Work item:
Shown below are entries with pictures; the line with "Task: Open the Workflows sidebar panel" through the line with "Task: Click the arrowhead" is the span to retype exactly, and the pictures stay out.

(Dataset entries)
..........
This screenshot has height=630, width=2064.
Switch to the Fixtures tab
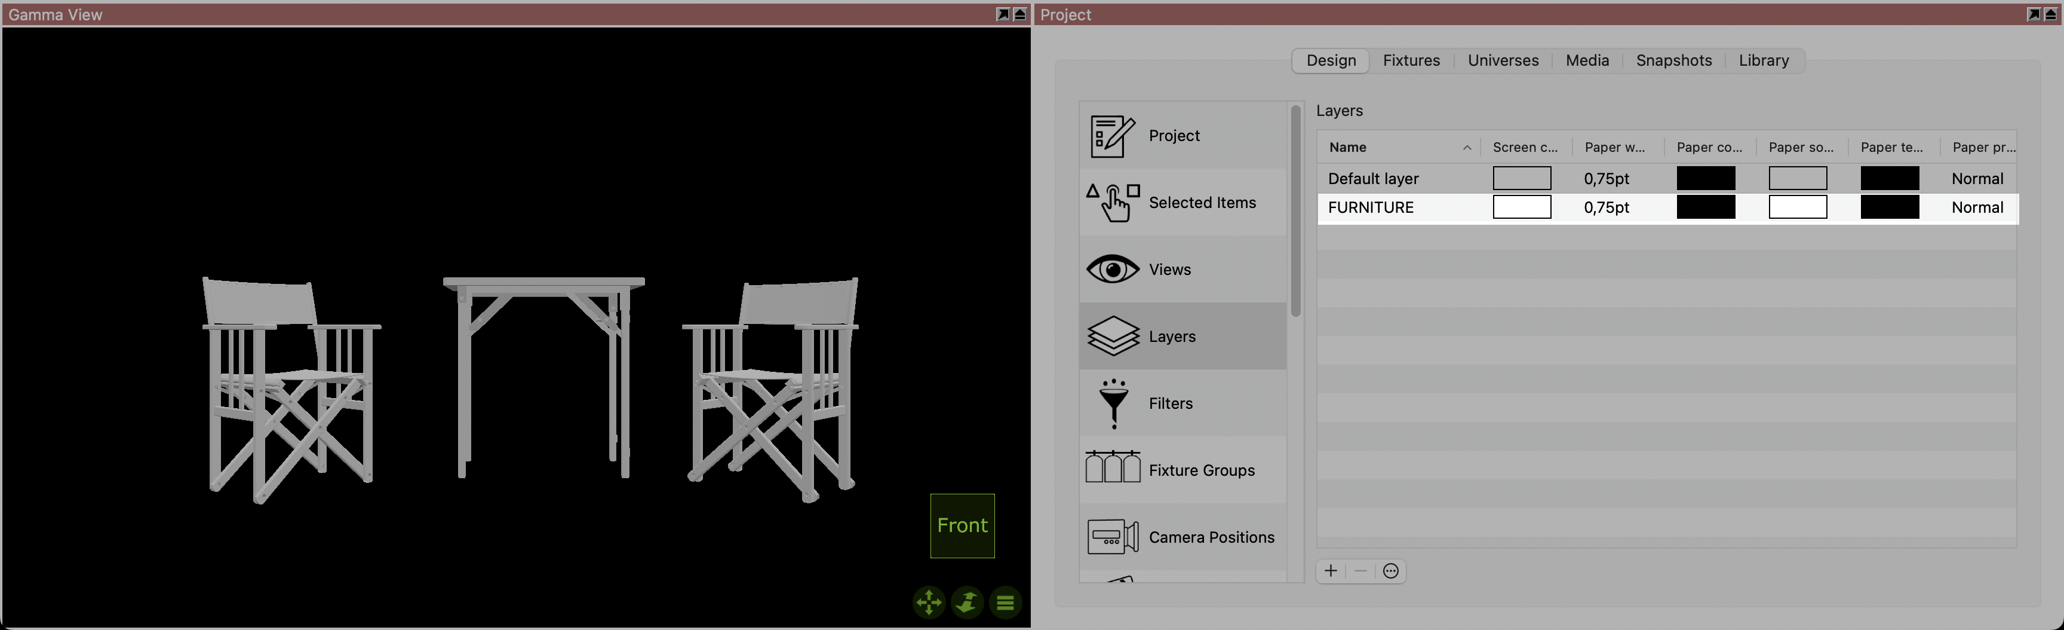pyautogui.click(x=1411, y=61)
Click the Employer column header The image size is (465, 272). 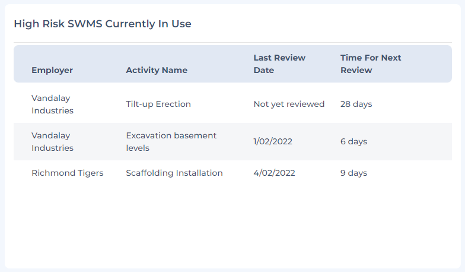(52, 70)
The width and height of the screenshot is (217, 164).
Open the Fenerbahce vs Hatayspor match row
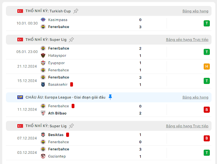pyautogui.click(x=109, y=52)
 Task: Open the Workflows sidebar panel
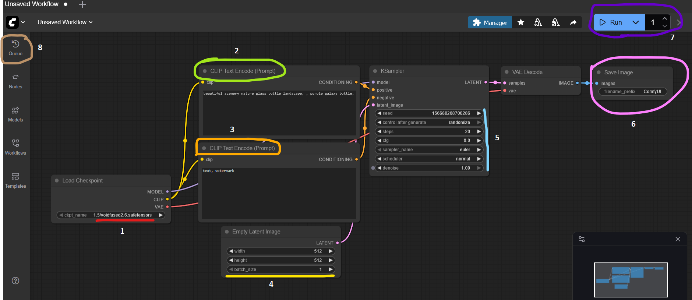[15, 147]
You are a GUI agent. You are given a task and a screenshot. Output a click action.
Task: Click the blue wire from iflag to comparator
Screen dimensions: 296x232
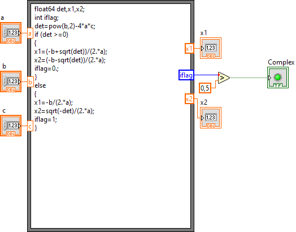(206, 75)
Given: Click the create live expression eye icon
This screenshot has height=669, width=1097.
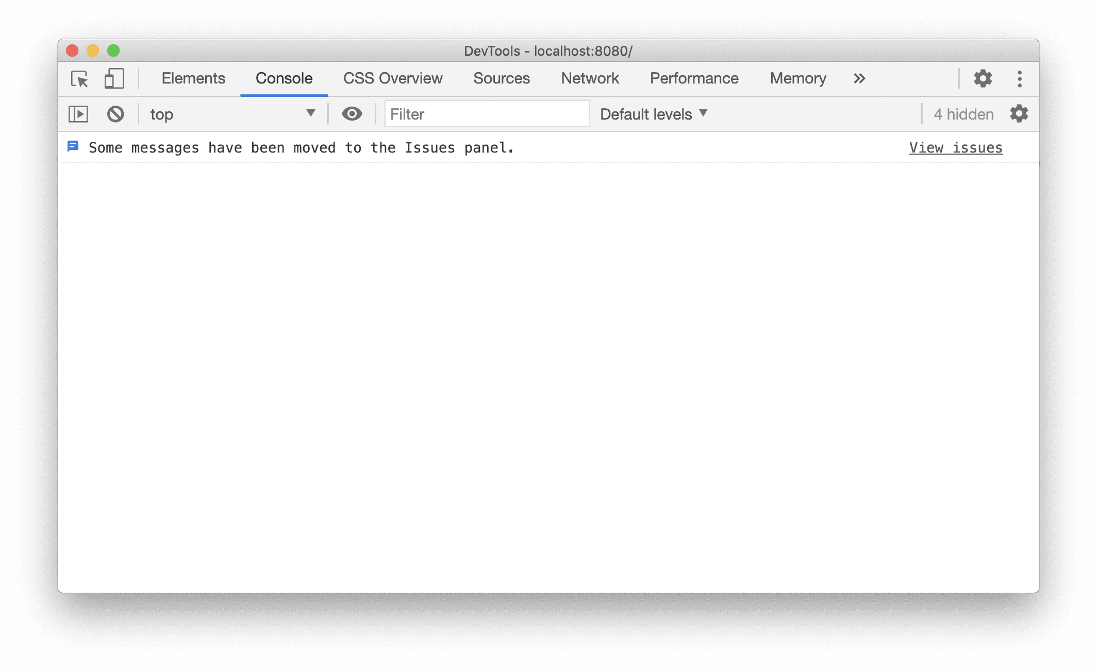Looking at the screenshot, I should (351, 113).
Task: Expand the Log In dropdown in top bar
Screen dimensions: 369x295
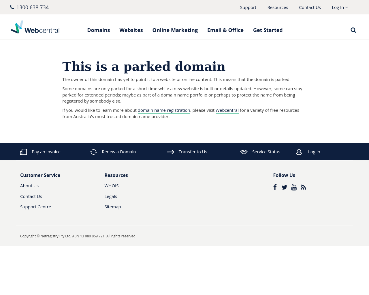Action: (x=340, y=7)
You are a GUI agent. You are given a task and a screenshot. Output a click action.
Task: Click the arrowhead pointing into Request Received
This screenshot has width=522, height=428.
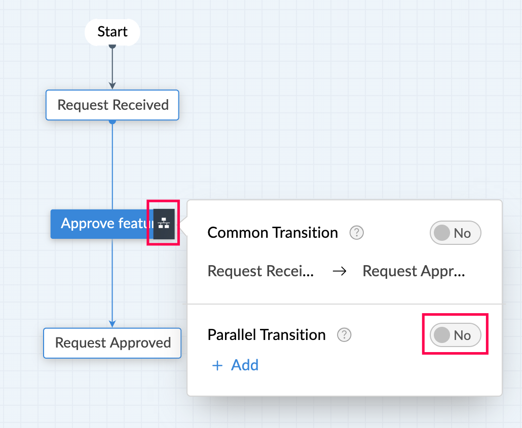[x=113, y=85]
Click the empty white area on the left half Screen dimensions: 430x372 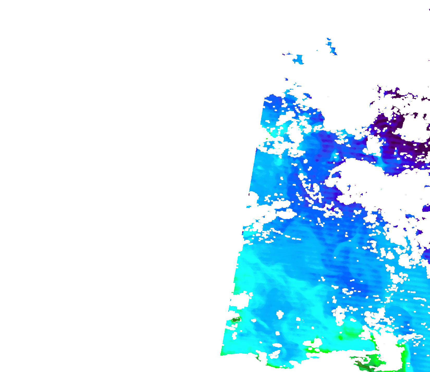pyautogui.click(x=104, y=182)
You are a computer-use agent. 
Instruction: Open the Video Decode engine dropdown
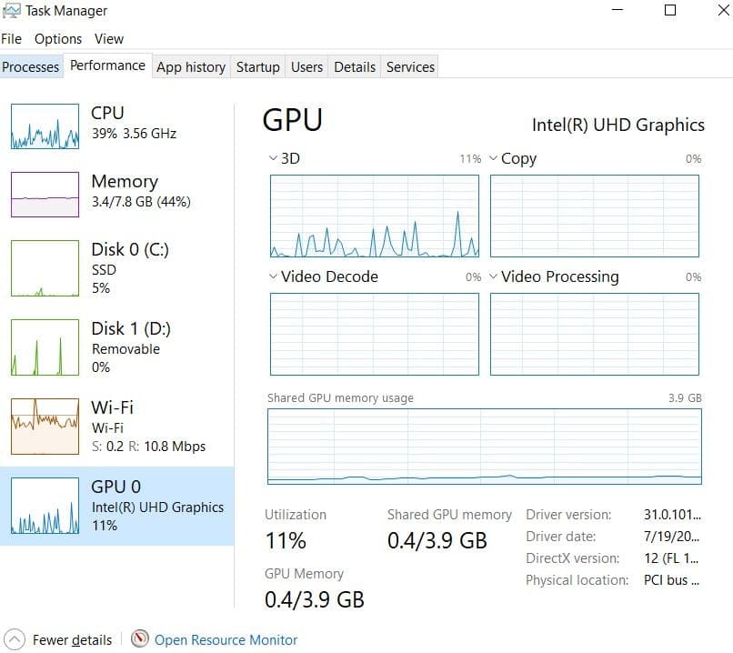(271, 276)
..........
Reply to the exercise:
 Task: Open the Workflows sidebar panel
[15, 147]
You are a GUI agent. You are given a task and a screenshot. Output a click action.
Task: Click the blue wire from iflag to comparator
Screen dimensions: 296x232
(206, 75)
Given: Click the create live expression eye icon
This screenshot has height=669, width=1097.
Looking at the screenshot, I should (351, 113).
Task: Expand the Log In dropdown in top bar
Screen dimensions: 369x295
Action: (x=340, y=7)
You are a GUI agent. You are given a task and a screenshot. Output a click action.
Task: Click the arrowhead pointing into Request Received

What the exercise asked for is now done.